Schüleraustausch Gudewerdtschule – Byron Center : Das erste Football-Spiel

Auch Lynn Kosenitzky (r.) warf sich mit ihren Gastgebern Chloe Ingersoll und Libby Day (l.) für das Spiel in Camouflage-Schale.
Auch Lynn Kosenitzky (r.) warf sich mit ihren Gastgebern Chloe Ingersoll und Libby Day (l.) für das Spiel in Camouflage-Schale.

Gudewerdtschüler erleben ihr erstes Football-Spiel live im Stadtion – mit Marching Band und saftiger Niederlage.

shz.de von
08. Oktober 2018, 17:45 Uhr

Zwölf Schüler der Gudewerdt-Gemeinschaftsschule sind mit zwei Lehrern für vier Wochen in den USA. In der Partnerschule in Byron Center (Michigan) lernen sie den amerikanischen Schulalltag kennen und fahren eine Woche durchs Land.

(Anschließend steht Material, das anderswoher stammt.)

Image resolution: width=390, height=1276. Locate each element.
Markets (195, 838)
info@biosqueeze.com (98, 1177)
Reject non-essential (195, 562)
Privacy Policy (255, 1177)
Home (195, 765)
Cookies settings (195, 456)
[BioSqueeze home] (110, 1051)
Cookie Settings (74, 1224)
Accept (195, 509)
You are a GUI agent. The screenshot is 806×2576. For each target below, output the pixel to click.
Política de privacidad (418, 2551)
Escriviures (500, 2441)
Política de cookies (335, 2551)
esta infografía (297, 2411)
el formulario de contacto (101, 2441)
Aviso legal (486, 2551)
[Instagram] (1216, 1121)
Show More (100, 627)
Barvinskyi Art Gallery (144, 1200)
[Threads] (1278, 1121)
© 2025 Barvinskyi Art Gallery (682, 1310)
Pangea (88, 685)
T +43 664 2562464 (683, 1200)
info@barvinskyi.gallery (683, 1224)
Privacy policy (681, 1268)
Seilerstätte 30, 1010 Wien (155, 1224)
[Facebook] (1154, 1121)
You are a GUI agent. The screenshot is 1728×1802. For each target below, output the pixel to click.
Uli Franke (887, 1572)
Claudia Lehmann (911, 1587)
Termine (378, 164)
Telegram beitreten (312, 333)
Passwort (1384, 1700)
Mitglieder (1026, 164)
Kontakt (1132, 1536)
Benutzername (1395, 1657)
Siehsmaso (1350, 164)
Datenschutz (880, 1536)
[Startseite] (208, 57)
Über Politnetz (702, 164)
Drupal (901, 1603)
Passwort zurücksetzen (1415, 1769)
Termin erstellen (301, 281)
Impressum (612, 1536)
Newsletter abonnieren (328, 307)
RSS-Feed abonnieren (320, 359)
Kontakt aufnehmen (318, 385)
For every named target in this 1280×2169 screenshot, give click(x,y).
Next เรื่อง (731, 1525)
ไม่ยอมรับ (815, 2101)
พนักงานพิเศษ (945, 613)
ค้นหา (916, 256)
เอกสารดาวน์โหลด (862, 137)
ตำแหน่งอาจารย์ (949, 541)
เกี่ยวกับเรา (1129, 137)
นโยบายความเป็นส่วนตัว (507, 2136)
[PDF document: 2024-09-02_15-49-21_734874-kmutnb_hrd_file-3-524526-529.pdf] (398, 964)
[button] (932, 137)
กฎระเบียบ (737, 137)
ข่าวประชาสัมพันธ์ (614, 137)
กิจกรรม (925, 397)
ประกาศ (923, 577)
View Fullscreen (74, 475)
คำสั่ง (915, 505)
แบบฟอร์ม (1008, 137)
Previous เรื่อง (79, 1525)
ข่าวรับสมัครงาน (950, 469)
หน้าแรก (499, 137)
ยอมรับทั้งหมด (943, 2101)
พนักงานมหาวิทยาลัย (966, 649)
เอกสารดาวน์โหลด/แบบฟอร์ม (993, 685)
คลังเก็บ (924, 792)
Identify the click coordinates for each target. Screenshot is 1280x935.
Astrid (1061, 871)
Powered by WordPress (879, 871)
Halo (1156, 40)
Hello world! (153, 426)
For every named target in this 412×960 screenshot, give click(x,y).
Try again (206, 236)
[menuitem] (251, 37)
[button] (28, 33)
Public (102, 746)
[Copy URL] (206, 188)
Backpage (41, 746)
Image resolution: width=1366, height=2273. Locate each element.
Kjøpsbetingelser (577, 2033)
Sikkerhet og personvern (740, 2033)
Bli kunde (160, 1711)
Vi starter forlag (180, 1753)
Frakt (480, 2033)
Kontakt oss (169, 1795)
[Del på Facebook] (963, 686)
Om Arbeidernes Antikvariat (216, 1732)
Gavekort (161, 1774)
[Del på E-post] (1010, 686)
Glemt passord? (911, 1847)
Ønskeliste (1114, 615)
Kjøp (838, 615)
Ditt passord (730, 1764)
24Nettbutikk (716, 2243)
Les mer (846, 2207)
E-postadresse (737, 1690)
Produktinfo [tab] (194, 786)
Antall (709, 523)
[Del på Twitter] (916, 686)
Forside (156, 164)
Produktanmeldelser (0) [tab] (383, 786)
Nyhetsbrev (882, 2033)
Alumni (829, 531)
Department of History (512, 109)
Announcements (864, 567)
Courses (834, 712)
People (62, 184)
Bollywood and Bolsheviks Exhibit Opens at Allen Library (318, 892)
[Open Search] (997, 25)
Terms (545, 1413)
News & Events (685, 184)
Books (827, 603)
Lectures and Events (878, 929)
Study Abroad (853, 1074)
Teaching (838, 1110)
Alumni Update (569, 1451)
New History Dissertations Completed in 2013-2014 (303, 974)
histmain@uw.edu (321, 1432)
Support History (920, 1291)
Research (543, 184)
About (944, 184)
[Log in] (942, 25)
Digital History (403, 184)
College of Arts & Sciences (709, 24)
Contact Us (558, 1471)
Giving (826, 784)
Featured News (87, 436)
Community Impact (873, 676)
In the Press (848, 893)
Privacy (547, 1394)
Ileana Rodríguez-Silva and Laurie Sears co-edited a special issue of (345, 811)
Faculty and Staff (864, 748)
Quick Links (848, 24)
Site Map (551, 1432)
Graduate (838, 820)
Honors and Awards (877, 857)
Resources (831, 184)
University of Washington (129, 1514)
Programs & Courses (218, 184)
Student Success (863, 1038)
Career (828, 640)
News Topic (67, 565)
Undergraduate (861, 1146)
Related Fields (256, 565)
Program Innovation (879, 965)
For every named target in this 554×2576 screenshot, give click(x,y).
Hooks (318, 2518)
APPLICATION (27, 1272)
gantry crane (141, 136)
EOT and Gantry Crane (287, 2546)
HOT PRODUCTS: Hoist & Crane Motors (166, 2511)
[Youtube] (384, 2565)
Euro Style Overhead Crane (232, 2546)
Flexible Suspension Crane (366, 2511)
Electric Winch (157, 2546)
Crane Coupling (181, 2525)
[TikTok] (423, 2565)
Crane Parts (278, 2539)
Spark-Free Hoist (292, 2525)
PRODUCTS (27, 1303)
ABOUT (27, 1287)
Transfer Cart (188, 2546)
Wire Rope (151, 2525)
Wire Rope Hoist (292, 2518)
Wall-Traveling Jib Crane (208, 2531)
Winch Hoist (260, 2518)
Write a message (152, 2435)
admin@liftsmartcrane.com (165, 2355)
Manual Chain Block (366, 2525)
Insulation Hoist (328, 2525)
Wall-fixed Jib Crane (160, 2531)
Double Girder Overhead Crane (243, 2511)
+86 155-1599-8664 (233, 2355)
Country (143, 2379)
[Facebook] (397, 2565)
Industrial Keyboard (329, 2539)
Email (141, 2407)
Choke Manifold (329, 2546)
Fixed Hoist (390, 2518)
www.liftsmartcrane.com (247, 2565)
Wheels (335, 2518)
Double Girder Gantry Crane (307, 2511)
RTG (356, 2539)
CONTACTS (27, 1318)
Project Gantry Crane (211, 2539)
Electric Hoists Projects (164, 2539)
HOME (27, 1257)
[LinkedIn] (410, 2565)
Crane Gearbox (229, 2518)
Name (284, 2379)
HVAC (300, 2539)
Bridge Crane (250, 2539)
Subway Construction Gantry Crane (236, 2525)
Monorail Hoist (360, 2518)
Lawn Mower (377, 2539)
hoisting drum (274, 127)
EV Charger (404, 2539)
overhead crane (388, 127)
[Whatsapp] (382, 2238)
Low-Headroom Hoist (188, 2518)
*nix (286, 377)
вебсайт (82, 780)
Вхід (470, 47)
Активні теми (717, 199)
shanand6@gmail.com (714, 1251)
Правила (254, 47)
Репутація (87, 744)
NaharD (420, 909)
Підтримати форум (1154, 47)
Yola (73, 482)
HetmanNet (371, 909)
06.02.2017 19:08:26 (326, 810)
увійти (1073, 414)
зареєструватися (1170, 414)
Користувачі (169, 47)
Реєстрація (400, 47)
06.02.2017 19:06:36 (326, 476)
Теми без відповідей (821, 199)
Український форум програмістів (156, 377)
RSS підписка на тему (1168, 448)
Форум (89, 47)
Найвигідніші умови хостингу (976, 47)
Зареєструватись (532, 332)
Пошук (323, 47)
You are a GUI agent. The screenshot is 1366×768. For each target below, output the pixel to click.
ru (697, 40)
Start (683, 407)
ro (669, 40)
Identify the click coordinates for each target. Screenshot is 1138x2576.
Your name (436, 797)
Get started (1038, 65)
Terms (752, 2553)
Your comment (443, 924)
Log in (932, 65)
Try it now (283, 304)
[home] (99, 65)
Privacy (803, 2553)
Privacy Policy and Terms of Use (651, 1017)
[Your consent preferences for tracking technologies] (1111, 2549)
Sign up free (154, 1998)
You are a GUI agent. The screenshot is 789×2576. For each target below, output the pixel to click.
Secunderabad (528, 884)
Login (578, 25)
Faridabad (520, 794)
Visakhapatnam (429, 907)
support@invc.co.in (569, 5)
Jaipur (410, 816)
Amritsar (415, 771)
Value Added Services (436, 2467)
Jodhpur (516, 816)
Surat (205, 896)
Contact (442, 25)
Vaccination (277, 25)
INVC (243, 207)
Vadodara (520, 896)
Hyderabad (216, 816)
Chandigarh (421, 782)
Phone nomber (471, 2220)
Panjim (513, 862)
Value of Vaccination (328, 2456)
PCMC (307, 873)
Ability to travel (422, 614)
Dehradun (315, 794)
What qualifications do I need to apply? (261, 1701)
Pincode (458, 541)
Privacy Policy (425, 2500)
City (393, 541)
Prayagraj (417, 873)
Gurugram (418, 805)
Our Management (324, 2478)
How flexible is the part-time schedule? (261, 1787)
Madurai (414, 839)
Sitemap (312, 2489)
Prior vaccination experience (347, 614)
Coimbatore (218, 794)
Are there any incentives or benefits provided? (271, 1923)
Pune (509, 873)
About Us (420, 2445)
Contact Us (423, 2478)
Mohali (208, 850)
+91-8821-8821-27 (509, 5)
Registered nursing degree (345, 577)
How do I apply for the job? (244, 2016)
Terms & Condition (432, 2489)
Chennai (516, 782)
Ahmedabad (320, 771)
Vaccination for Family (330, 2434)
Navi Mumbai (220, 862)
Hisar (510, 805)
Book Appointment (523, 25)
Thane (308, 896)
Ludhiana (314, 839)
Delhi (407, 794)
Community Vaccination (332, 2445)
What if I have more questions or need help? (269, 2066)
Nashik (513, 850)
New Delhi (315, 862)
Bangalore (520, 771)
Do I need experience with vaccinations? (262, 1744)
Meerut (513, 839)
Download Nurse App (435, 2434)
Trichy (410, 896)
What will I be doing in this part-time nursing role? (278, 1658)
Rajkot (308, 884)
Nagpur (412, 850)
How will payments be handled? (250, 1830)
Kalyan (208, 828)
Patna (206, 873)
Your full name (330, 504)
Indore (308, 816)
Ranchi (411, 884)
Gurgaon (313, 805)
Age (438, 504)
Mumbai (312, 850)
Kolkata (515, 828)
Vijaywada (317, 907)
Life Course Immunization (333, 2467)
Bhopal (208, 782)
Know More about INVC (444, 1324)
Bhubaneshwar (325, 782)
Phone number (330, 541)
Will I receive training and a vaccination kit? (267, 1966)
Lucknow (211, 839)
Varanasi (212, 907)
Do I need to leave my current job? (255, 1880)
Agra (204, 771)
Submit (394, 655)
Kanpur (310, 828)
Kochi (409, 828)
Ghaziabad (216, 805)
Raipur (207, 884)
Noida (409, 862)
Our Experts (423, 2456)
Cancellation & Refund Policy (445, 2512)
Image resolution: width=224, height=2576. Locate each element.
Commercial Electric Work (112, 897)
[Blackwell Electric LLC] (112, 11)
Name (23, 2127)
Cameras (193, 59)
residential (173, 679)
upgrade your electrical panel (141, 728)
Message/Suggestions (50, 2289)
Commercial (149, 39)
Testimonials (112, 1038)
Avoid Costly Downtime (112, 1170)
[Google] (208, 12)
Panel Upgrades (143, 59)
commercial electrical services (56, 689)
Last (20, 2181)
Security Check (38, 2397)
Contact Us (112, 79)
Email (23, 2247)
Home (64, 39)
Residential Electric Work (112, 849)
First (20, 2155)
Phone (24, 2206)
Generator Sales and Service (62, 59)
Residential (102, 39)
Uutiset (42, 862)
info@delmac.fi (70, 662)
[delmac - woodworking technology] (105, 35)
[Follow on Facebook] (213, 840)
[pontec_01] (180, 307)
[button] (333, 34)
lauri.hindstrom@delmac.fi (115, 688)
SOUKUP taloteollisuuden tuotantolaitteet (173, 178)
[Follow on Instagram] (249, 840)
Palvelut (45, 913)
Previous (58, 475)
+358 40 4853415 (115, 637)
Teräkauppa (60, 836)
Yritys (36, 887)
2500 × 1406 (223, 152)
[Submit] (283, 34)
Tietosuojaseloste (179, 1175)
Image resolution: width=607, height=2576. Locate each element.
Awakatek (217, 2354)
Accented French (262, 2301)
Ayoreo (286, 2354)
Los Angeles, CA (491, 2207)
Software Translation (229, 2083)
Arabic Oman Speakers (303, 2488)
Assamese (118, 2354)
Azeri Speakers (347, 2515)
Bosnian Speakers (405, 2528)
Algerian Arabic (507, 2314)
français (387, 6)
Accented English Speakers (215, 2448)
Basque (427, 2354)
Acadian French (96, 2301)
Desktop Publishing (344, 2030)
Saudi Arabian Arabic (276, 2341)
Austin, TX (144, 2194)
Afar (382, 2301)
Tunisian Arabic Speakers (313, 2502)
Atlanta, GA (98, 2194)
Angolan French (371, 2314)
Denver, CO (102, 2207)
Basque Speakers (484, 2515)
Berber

In der EZ berichten sie von ihren Erlebnissen.

Wir haben unser erstes Football-Spiel gesehen: Die „Byron Center Bulldogs“ trafen auf die „Zeeland West Dux“. Vor dem Spiel trafen wir uns mit den Gastfamilien zum Warm Up, was so viel bedeutet wie Hot Dogs essen, Spiele spielen und sich dem Motto entsprechend schminken. Es lautete: Camouflage, passend zur Entenjagd! Denn hinter Dux verbirgt sich der Begriff Ducks (Enten). Tatsächlich trugen viele Schüler Tarnjacken, Caps und Camouflage-Hoodies.

Das Spiel dauerte knapp zwei Stunden, anfangs gingen die Bulldogs mit einem Touchdown plus Extrapunkt in Führung, aber Zeeland konterte schnell. Sie erzielten einen weiteren Touchdown und zwei Extrapunkte. Damit überholten sie die Bulldogs. Mit gemischten Gefühlen gingen wir in die Halbzeit, in der die Marching Band der Byron Center High School Musik spielte. Ein riesiger Truck, beladen mit allen nötigen Instrumenten, fuhr auf das Footballfeld, und los ging es: Die Band marschierte auf den Platz, die Fahnenschwenker tanzten zur Musik und die Dirigentinnen stiegen auf ihre Podeste. Das Orchester hat richtig gut Stimmung gemacht.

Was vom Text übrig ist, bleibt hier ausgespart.